Claudio Naranjo est né au Chili et il est décédé cette année, le 12 juillet à Berkeley en Californie, mais en réalité, comme tout être humain, il était un citoyen du monde.
Souvenirs d’un grand maître, psychiatre des chercheurs spirituels.
Lorsque je fis sa connaissance au début des années 70, il se décrivait lui-même comme un psychiatre des chercheurs. Il arrivait de Californie, émerveillé par la liberté qu’il y avait expérimenté. La thérapie Gestalt était à son apogée avec Fritz Perls, l’usage de la drogue pour l’expansion de la conscience avec Aldous Huxley et Timothy O’Leary, Idries Shah, on dispensait l’enseignement de Soufis et de religions orientales. Les hippies, le mouvement des fleurs. On faisait l’amour, pas la guerre.

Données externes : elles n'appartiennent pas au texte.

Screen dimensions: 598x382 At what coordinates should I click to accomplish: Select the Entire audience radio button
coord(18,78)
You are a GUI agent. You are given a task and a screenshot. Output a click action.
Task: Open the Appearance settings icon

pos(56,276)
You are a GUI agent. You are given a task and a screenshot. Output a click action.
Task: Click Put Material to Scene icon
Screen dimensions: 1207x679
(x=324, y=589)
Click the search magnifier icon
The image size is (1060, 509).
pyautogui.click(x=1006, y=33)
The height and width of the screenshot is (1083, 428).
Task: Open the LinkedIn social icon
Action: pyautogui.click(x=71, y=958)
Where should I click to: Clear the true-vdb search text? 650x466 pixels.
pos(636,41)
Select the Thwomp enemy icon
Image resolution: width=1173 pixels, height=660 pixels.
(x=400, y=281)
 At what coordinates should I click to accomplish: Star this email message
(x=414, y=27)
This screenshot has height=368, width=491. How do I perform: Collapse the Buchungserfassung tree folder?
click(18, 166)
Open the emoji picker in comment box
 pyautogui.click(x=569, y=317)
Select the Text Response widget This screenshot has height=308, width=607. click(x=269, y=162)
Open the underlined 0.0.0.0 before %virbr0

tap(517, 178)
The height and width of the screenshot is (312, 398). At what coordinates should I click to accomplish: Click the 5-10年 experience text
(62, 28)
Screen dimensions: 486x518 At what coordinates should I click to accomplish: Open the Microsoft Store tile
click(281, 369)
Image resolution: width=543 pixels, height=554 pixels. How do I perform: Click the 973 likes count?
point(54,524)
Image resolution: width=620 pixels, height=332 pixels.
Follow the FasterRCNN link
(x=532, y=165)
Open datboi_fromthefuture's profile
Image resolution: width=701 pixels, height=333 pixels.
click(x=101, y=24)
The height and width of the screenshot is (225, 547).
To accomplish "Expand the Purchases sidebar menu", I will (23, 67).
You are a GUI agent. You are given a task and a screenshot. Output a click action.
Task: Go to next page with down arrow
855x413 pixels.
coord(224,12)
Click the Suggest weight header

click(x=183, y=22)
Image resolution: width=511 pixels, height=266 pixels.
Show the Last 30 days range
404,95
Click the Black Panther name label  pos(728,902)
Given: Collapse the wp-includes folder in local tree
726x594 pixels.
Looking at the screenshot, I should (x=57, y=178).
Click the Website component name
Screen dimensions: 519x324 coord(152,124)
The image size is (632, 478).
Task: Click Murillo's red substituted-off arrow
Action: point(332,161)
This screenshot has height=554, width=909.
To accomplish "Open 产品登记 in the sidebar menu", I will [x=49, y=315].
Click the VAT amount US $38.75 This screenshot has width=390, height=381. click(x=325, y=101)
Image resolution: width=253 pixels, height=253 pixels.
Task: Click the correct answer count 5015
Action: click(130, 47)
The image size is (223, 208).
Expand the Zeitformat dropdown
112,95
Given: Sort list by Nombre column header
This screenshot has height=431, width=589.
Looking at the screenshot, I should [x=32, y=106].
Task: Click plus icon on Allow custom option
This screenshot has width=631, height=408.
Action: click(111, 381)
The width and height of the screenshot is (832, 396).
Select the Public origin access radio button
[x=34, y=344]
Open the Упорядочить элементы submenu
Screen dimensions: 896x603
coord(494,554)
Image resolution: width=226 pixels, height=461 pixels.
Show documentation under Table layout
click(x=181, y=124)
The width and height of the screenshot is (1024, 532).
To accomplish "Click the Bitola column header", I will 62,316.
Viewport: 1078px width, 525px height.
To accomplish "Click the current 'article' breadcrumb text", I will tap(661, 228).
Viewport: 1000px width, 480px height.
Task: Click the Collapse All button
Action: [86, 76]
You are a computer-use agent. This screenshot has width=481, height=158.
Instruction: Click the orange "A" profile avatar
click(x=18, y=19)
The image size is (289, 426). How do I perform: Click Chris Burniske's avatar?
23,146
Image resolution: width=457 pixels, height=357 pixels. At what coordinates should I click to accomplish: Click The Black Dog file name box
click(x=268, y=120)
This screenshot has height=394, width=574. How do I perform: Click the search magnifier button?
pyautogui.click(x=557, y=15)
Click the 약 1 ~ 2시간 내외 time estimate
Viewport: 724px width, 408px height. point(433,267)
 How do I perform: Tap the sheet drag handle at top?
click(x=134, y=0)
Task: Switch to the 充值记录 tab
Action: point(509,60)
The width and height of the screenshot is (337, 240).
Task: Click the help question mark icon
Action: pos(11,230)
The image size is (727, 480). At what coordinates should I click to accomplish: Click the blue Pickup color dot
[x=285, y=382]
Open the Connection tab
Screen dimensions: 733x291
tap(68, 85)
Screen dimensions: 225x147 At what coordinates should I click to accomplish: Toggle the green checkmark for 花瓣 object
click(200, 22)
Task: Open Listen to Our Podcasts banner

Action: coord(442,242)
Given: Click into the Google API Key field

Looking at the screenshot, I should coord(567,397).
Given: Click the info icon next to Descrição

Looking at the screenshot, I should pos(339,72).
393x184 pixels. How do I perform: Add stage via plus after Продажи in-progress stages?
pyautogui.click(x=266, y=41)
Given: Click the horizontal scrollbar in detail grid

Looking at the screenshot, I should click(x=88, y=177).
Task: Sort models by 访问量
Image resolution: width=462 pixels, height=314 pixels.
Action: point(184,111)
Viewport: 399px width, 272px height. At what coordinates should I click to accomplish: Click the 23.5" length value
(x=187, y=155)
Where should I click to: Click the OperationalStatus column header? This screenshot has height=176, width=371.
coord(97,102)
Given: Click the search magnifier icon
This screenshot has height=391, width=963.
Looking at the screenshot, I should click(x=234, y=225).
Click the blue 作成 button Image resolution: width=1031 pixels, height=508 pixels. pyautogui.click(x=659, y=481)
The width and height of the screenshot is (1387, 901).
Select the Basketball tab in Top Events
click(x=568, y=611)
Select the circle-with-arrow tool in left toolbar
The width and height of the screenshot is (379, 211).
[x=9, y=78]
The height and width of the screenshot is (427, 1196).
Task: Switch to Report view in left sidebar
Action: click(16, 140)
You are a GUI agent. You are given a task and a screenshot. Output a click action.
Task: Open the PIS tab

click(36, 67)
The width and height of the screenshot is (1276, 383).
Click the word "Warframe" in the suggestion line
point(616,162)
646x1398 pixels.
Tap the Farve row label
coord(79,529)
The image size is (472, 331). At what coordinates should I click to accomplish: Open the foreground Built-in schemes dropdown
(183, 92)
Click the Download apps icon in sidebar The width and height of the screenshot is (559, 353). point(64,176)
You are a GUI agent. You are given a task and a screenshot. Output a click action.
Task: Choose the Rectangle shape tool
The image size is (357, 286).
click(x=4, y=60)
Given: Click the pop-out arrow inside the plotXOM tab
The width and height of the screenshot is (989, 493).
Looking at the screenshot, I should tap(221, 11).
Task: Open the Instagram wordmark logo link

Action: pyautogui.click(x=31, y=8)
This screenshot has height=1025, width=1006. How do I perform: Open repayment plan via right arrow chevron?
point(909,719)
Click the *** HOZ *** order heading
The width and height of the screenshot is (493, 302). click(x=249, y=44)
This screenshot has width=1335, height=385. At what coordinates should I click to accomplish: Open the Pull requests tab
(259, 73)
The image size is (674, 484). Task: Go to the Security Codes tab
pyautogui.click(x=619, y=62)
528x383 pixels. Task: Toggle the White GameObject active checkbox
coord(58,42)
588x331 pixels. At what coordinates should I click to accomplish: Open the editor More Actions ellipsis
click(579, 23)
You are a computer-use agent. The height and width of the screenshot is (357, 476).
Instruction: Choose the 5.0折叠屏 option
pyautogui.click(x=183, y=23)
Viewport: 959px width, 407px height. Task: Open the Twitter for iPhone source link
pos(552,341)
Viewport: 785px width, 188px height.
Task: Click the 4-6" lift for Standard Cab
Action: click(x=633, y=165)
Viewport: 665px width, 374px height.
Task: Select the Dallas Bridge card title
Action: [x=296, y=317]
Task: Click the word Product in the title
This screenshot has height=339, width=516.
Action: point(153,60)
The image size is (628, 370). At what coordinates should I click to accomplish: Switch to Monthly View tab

Jamais auparavant il n’y avait eu une atmosphère avec tant de liberté et d’espoir aux États-Unis et en particulier en Californie.
Grâce à lui, nous avons eu la chance d’avoir accès à ces thérapies au Chili, nous avons participé à des groupes de Gestalt, des sessions de méthode Hoffmann, des stages d’ennéagramme, à quelques sessions d’usage thérapeutique de psychotropes, dispensées par Claudio.
Ces groupes étaient destinés à ce qu’il dénommait « chercheurs spirituels ».
C’était un homme timide, modeste, très réservé, qui avait le don de percevoir et de trouver une solution immédiate à un problème. Pendant les sessions de Gestalt, une personne du groupe s’asseyait seule au centre, sur la chaise dite « chaude », et demandait ce qu’elle souhaitait savoir au sujet d’une situation précise. Claudio donnait la clé dans sa réponse, rapidement et parfois de manière ironique.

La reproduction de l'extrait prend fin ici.